Firenze, 5 febbraio 2018  - Il cantiere dei Nuovi Uffizi va avanti e regala altri importanti spazi al complesso Vasariano. Ed è proprio a lui, artista, architetto di corte e grande cantore della dinastia medicea, che è dedicato l’auditorium inaugurato ieri al pian terreno dell’ala di ponente. Si tratta di uno spazio da 120 posti con a fianco tre nuove sale, il tutto intitolato a Giorgio Vasari.

A scoprire la targa sotto i loggiati sono stati il direttore degli Uffizi Eike Schmidt e il sindaco Dario Nardella, insieme al sovrintendente Andrea Pessina che ha fatto il punto sull’avanzamento del cantiere. Intanto, in una delle nuove sale i visitatori possono già ammirare la scultura romana Arianna dormiente, che fino a poco tempo fa si trovava in Galleria al secondo piano, davanti al Tondo Doni di Michelangelo.

Inoltre, arredano gli spazi i monumentali portoni originali degli Uffizi, risalenti al ‘500 e un enorme stemma mediceo della stessa epoca. Nella adiacente Sala della Fondazione degli Uffizi sono esposti gli otto sedili della fine del Cinquecento che in origine erano collocati a Palazzo Pitti e che riproducono a bassorilievo in marmo le medaglie di fondazione degli Uffizi con le gesta di Cosimo I.

La sala seguente è dedicata alla Fabbrica degli Uffizi, ed ospita i modelli costruiti in occasione della mostra del 2011 sui progetti di Vasari. Infine, nella terza sala un omaggio all’architetto giapponese Arata Isozaki, vincitore di un concorso internazionale negli anni 90 per la progettazione dell’uscita degli Uffizi, non ancora realizzata a distanza di 20 anni: in attesa di sapere se, come e quando sarà realizzata la sua Loggia, sono esposti disegni, carte ed un modello in legno.

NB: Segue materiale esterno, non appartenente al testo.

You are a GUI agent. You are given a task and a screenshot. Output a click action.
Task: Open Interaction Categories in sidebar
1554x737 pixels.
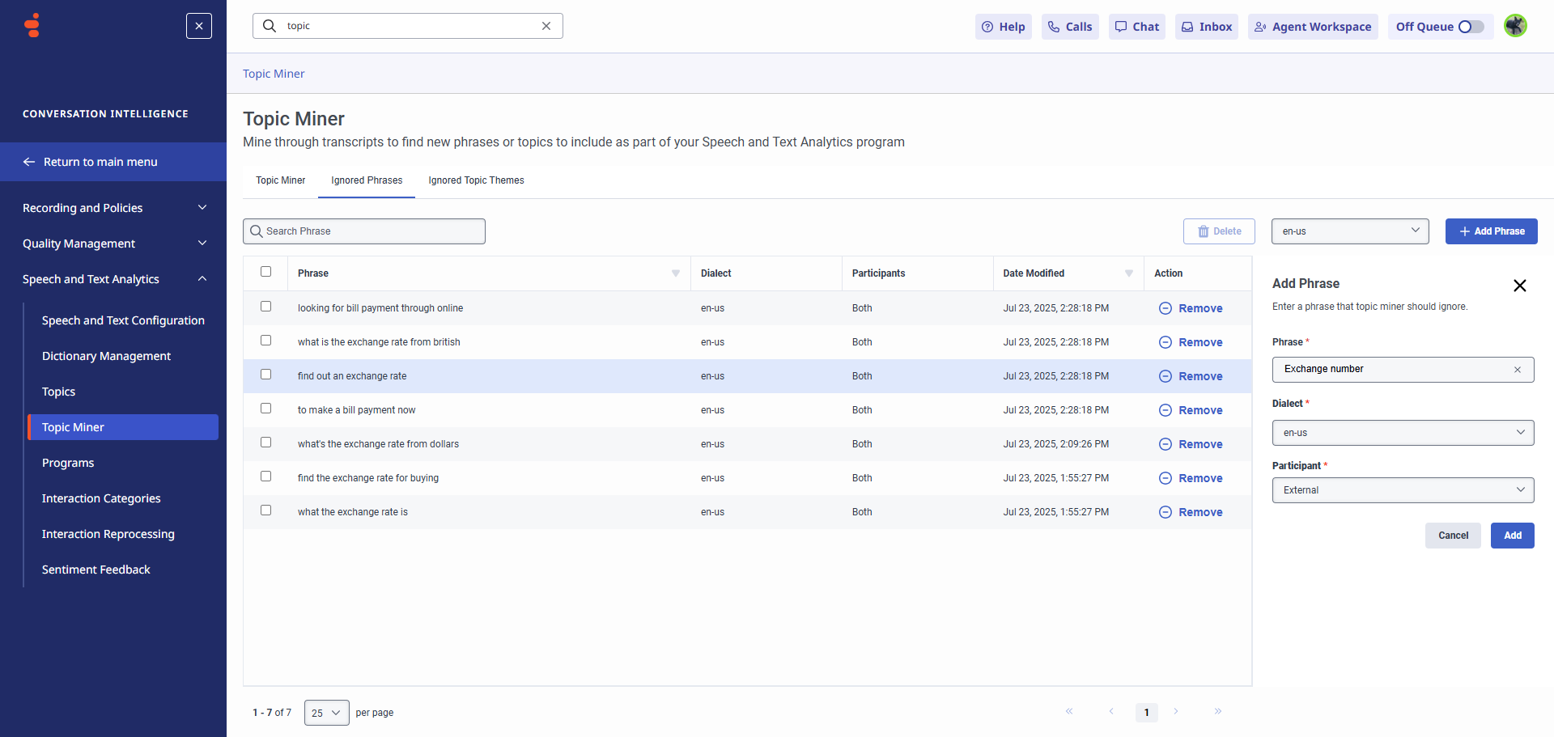101,498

«Firenze si arricchisce di nuovi spazi, tra i quali uno ad hoc per la valorizzazione culturale, l’educazione e la diffusione di conoscenza - ha spiegato, presentando il nuovo auditorium Eike Schmidt - sarà un luogo perfetto, agli Uffizi, per accogliere conferenze, convegni scientifici, dibattiti pubblici e manifestazioni culturali». Non c’è dubbio che Schmidt avrebbe voluto inaugurare - o almeno mettere la prima pietra ‐ anche la Loggia di Isozaki, prima della fine del suo mandato nel 2019 e del suo trasferimento al Kunsthistorisches Museum di Vienna. Ma ormai i tempi non ci sono: «Va scelto se si preferisce uno spazio funzionale ad un grande buco nero nel centro di Firenze, con una gru sopra  -  ha detto il direttore -  La mia è una sollecitazione molto chiara alle istituzioni. So bene che aver intitolato una sala ad Isozaki prima di realizzare la loggia è un anomalia. Ma l’anomalia non è la sala, ma la mancanza della loggia. Isozaki ha vinto questo grande concorso internazionale nel 1999. Ormai sono 19 anni fa. Nel frattempo ha vinto anche il ricorso. L’Italia è uno stato di diritto e ora non c’è nessuna ragione amministrativa, legale, per non realizzare la loggia. La situazione, quindi, va assolutamente risolta».

Ha raccolto la sfida il sindaco Nardella, che si è detto fiducioso sulle decisioni che il ministro del Mibact Dario Franceschini prenderà, «perché, in effetti, una soluzione è necessaria, qualunque strada si prenda». Il sindaco ha ricordato che il Comune non può comunque fare il primo passo, visto che si tratta di proprietà statale: «Io non sono per principio contrario all’arte e all’architettura contemporanea - ha aggiunto Nardella - È un progetto promosso dallo Stato, da anni se ne stanno occupando tutti i ministeri, quindi noi come Comune possiamo svolgere solo un ruolo di supporto».